One episode in the kabuki play Narukami Fudō Kitayama zakura (Kitayama cherry-blossoms of Narukami and Fudō, 1742), by Tsuuchi Hanjurō, Yasuda Abun, and Nakada Mansuke, nicely illustrates the bisexual tastes expected of the robustly amorous, swashbuckling rōnin (masterless samurai). The hero, Danjirō, lingers in an antechamber awaiting an audience with a lord. Retainers of the household come to attend him. First Hidetarō, a delicate boy of twelve or thirteen, enters to offer him tobacco. A delighted Danjirō compliments him on his beauty and asks about the progress of his martial training. The boy replies that he has been studying archery but has not yet learned to ride a horse.

Danjirō thereupon offers to instruct Hidetarō in horseback riding. When the boy enthusiastically accepts the offer, the stalwart squeezes the boy between his thighs, explaining, “Press tightly against the flanks of your mount, thus.” Embracing the boy, he rocks him back and forth suggestively, but when he attempts a kiss, Hidetarō panics and runs off. Danjirō laughs, bows to the audience, and facetiously pronounces his own conduct “shameful.”

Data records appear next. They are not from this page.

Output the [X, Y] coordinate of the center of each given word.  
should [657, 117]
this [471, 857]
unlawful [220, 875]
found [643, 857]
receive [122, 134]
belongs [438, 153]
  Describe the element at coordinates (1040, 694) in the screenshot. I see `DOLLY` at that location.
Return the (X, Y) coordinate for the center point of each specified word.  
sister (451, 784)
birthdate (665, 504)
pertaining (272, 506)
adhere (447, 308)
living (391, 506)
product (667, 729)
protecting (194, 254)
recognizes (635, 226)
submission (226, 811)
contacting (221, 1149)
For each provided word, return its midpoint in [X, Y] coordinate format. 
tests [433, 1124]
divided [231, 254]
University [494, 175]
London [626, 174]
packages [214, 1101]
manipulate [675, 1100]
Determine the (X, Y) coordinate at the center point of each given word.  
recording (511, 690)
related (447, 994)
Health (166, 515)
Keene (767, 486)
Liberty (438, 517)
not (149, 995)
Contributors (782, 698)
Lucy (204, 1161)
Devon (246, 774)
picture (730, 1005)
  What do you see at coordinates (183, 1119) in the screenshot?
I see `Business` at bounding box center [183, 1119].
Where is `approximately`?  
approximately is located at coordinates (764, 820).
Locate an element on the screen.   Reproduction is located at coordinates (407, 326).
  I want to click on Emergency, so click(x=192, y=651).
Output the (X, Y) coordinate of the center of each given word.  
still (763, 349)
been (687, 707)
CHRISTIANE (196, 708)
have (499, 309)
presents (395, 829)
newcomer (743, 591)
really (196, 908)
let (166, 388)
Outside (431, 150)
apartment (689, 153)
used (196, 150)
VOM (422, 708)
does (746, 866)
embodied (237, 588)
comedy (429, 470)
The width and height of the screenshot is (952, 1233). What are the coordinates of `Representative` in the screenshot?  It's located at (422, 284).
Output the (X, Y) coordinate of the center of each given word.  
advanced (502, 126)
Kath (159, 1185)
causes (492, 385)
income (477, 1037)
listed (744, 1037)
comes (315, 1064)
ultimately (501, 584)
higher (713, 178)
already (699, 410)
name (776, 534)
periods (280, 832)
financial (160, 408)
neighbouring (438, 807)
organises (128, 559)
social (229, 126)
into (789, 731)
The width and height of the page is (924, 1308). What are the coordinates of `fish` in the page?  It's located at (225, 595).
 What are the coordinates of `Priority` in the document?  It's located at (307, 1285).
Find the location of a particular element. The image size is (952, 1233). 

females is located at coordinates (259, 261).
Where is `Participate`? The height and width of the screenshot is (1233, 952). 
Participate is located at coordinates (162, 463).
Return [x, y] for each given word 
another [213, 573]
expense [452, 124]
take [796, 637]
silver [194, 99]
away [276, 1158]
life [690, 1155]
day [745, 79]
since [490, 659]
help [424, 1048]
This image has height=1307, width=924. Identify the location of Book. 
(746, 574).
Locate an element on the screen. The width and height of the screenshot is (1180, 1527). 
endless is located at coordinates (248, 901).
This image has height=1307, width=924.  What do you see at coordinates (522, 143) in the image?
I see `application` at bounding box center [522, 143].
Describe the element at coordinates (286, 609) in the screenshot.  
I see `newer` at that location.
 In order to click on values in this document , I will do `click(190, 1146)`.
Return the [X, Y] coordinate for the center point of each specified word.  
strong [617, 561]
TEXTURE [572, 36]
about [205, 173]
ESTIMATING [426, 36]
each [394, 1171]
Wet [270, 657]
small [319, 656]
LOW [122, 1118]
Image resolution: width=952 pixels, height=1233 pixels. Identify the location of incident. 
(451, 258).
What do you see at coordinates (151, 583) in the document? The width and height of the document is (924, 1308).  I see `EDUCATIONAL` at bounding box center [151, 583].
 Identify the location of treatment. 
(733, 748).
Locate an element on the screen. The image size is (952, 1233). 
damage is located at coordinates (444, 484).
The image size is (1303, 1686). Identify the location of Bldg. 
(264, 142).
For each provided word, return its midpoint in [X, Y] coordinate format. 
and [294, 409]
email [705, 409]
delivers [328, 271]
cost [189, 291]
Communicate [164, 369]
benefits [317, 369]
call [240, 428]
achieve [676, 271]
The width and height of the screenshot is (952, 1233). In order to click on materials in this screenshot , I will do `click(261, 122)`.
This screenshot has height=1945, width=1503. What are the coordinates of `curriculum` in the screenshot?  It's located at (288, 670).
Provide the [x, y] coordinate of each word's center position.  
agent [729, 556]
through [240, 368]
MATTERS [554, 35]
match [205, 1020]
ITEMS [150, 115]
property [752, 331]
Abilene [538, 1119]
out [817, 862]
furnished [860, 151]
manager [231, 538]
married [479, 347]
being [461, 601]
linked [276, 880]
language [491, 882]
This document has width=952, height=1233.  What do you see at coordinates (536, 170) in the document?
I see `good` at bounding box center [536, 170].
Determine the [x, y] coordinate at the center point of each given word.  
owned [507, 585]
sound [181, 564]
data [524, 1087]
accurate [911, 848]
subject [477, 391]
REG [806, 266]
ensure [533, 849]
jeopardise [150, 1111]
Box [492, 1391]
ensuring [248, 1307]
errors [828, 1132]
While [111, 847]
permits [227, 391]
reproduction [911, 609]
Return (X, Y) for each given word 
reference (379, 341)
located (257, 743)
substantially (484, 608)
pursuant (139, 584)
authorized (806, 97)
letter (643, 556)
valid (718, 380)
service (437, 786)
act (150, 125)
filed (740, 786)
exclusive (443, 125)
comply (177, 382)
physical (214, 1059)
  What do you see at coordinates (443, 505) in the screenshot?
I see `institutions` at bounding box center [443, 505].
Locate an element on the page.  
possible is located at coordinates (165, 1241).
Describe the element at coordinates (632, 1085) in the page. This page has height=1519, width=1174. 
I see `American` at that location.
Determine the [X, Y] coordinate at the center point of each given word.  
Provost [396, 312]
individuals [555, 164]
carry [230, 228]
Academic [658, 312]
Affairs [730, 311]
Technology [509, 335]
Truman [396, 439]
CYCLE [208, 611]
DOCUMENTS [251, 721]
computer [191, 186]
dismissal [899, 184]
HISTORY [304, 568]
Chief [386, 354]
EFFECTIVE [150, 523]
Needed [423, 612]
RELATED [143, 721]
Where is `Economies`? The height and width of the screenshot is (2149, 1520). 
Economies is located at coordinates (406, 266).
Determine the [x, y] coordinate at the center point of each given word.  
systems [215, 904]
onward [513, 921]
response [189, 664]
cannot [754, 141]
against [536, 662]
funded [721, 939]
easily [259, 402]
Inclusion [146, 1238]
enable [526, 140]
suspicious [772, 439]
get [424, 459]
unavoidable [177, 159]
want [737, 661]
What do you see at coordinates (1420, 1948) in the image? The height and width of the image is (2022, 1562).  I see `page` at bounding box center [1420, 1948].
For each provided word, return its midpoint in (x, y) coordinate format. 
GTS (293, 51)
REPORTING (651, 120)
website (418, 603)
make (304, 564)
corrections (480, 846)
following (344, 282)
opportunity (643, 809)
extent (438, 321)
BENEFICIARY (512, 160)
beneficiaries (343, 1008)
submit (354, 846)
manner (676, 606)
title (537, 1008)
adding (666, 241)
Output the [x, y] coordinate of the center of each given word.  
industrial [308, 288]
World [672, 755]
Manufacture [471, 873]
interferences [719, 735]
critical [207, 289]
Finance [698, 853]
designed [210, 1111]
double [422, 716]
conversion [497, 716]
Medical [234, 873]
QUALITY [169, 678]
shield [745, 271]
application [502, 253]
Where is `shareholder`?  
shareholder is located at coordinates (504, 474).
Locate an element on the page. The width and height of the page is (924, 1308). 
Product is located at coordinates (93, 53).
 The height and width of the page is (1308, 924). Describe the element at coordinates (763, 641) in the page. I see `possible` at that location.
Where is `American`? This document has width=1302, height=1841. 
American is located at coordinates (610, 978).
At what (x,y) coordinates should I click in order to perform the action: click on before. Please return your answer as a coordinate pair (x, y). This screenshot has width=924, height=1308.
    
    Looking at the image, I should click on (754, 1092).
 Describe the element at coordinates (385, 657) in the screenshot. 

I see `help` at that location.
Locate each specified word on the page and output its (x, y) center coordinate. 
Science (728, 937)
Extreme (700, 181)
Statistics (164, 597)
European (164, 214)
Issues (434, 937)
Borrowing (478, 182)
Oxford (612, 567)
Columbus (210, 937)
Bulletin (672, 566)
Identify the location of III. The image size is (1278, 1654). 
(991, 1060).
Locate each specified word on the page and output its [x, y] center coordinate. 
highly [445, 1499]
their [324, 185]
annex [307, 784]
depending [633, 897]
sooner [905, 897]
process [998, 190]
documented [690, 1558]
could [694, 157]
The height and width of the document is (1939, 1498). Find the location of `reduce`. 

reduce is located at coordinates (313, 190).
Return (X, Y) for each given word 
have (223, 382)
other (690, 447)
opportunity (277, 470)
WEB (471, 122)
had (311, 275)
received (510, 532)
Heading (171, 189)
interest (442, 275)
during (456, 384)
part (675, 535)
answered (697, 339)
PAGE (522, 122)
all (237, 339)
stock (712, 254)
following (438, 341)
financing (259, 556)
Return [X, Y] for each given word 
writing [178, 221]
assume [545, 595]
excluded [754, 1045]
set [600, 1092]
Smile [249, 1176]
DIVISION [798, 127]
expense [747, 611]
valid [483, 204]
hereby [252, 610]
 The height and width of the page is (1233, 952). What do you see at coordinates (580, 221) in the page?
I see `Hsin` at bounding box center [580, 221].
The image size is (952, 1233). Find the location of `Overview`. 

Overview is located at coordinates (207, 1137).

Next a woman of the house arrives with tea. Danjirō badgers her as well, making several vulgar jokes that play on the slang use of the term “tea” to refer to sex with a prostitute. She, too, abandons him in disgust while he faces the audience and quips, “That’s two cups of tea I’ve been denied!”

Clearly, this samurai hero is equally amenable to having sex with boys or with women. So too, apparently, were many commoners, particularly the young libertines glamorized in much of Tokugawa popular literature.


Scene on a panel from the Spring Pastimes series (ca. 1750) by Miyagawa Isshō. Nanshoku-type tryst between a samurai and a boyfriend. Homoerotic shunga hand scroll (kakemono-e); sumi, color and gofun on silk. Private collection.